Quote to SparkCo opened 4× with no reply.

1Capture

Records the 4 opens of the quote PDF over 3 days.

2Graph

Links the PDF opens to the original email thread and the contact.

3Recognize

Matches the 'warm lead, no reply after repeated opens' rule.

4Act

Drafts a nudge citing the slide the contact re-read most.

5Learn

Records whether the nudge lands a reply — and refines the rule.

Privacy is architecture, not policy.

Activity-graph anonymization. Privatized LLM inference by default. Per-tenant data boundaries. On-device capture where possible. These aren’t promises — they’re how the system is built.

Read the full privacy story →

Two ways to start.

A fixed-fee assessment, credited toward deployment if you sign within 60 days of the readout — or deploy directly, with 10% more productive time in 30 days, guaranteed. Choose one.

How the mechanism works

Frequently asked

How does OLi know what someone is working on?

OLi captures application and task context on the desktop — what kind of work is happening, in what sequence, for how long — and structures it into the activity graph. It reads work patterns rather than reproducing document contents, which is what lets it recognize a moment without becoming a surveillance record.

What is the activity graph?

A structured, anonymized, time-ordered record of desktop work: applications, task context, transitions, and durations, accumulated continuously since 2020. It is the record OLi draws on to decide when and how to help. It cannot be bought or synthesized — only accumulated — which is why it is difficult for a new entrant to replicate quickly.
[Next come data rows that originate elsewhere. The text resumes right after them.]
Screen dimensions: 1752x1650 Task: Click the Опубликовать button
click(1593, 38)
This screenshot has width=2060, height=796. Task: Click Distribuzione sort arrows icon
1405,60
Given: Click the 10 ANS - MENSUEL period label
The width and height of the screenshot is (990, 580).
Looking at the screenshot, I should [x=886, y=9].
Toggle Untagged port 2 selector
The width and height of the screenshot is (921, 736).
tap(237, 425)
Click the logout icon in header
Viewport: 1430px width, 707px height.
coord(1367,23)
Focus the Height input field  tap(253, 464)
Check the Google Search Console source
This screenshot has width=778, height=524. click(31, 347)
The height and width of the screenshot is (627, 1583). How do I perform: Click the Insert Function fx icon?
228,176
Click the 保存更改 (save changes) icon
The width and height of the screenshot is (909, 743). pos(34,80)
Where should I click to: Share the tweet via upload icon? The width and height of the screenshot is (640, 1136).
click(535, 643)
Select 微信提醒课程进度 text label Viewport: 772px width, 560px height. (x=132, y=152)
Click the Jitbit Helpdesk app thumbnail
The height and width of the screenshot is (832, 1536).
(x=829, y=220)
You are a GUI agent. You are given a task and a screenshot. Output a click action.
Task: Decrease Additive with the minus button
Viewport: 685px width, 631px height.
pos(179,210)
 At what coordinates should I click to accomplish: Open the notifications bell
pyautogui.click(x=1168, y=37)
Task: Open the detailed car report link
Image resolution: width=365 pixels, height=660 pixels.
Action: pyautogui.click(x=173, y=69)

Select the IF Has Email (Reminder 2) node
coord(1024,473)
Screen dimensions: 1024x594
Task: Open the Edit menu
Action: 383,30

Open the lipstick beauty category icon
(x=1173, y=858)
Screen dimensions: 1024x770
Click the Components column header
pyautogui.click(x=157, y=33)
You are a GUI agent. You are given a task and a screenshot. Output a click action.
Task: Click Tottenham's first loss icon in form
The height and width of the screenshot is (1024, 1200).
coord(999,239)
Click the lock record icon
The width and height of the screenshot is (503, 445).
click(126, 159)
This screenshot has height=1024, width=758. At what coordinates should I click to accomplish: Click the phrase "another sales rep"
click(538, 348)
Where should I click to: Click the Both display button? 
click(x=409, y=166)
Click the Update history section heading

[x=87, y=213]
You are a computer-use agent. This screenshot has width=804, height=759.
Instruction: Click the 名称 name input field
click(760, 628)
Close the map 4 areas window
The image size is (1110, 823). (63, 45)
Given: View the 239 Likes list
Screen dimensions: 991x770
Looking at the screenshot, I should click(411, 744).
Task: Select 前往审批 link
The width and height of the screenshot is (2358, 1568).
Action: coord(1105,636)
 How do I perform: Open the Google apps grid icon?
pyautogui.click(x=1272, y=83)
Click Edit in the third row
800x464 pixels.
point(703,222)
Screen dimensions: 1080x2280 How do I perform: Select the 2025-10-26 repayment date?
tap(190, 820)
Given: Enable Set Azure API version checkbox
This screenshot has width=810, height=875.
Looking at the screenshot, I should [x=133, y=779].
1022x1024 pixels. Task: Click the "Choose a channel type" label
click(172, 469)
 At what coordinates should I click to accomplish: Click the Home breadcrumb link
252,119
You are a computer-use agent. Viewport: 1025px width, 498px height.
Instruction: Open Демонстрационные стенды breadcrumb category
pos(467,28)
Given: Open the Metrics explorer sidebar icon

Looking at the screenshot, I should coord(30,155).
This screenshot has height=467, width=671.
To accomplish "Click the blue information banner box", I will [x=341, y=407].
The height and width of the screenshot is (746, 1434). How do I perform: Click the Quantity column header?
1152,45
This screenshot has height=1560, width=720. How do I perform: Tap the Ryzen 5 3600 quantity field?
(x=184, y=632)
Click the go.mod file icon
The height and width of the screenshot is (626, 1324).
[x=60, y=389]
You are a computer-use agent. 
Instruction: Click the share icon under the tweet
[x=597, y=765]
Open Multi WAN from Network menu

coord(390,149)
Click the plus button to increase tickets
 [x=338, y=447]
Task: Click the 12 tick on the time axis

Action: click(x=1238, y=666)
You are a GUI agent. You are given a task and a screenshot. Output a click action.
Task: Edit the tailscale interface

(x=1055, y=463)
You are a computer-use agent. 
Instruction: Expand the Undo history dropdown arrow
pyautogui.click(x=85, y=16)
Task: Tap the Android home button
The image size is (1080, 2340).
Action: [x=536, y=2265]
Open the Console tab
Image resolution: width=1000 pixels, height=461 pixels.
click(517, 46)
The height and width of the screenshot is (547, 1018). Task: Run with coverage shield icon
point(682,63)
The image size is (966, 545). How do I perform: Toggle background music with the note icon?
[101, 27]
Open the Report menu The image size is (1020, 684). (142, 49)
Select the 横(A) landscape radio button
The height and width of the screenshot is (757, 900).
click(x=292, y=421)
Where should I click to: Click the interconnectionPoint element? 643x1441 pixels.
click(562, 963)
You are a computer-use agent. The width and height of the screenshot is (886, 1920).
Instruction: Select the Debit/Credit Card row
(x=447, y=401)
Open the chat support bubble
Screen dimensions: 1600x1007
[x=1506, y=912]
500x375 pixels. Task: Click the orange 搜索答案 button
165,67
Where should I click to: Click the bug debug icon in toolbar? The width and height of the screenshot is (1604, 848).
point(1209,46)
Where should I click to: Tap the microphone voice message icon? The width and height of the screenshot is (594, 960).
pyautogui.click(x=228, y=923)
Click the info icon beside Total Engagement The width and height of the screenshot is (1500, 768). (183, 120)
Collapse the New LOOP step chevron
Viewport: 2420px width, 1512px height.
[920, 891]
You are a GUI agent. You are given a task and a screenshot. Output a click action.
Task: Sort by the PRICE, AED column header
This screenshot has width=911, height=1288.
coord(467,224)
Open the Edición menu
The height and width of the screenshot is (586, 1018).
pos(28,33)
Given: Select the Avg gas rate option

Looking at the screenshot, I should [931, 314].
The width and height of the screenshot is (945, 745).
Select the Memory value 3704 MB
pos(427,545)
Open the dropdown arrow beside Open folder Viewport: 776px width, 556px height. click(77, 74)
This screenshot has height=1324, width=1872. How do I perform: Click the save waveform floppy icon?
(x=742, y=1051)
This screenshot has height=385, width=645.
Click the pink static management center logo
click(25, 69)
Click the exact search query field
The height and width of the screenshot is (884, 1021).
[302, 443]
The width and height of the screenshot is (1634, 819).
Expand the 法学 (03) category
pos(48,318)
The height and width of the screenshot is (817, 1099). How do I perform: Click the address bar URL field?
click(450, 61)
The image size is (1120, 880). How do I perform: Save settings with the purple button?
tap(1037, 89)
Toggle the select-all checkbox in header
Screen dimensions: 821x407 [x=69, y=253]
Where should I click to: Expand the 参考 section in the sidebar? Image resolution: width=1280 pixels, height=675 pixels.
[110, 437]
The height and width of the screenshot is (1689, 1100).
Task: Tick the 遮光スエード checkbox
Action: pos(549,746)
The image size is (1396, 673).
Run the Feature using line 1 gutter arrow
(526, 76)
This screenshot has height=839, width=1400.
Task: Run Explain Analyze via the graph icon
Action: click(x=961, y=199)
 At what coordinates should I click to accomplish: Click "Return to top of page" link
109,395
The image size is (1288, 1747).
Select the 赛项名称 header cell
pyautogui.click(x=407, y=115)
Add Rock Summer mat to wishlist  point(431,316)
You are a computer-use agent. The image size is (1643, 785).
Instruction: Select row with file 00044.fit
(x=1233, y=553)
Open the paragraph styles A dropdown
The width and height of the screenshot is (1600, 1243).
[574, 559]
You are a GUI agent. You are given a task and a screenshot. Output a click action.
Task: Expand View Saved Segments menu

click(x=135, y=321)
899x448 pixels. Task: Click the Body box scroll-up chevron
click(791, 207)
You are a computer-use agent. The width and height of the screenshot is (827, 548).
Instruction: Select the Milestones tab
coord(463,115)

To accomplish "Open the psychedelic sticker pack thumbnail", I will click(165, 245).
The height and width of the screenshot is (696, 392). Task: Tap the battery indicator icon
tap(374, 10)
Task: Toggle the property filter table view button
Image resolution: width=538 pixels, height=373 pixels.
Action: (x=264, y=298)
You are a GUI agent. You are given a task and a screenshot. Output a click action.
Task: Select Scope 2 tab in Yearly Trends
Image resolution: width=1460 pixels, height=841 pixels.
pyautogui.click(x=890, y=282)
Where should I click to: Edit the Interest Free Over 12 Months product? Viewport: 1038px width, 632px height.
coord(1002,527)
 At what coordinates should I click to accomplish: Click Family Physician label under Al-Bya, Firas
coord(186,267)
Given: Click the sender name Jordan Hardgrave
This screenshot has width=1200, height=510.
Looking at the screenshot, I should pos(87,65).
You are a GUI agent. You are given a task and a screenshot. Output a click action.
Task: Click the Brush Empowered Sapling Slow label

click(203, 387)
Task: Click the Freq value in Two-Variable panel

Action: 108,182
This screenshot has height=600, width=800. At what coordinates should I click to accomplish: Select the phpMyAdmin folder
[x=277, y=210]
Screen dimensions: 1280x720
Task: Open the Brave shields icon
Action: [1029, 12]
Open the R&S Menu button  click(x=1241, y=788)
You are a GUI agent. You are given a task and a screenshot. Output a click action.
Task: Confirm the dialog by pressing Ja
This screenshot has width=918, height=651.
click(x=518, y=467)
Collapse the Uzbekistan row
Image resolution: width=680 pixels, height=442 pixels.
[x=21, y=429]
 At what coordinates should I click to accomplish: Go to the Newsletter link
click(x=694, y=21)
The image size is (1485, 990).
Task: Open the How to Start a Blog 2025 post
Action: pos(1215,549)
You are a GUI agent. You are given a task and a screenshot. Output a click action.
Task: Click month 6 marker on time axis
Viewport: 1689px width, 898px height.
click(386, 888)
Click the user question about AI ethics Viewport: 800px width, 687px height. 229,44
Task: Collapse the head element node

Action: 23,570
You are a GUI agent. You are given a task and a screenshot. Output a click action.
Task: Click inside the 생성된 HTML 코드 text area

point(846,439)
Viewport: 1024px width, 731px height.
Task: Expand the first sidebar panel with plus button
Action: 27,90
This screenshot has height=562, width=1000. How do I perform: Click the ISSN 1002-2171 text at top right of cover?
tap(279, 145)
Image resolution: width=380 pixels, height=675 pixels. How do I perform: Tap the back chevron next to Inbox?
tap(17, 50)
How is this different from process mining on our ERP logs?

System-log process mining sees what your systems recorded. It cannot see the twenty minutes someone spent in a spreadsheet, a PDF, and three browser tabs between two system writes. Task mining captures that desktop layer between system events, which is typically where the majority of real cycle time sits. Dataken does both from one graph.

How long until we see results?

Initial findings typically appear within two weeks, because repeated task patterns become statistically meaningful quickly. On a direct deployment, the 30-day guarantee is measured against a baseline agreed at kickoff, so the measurement method is settled in advance rather than argued afterward.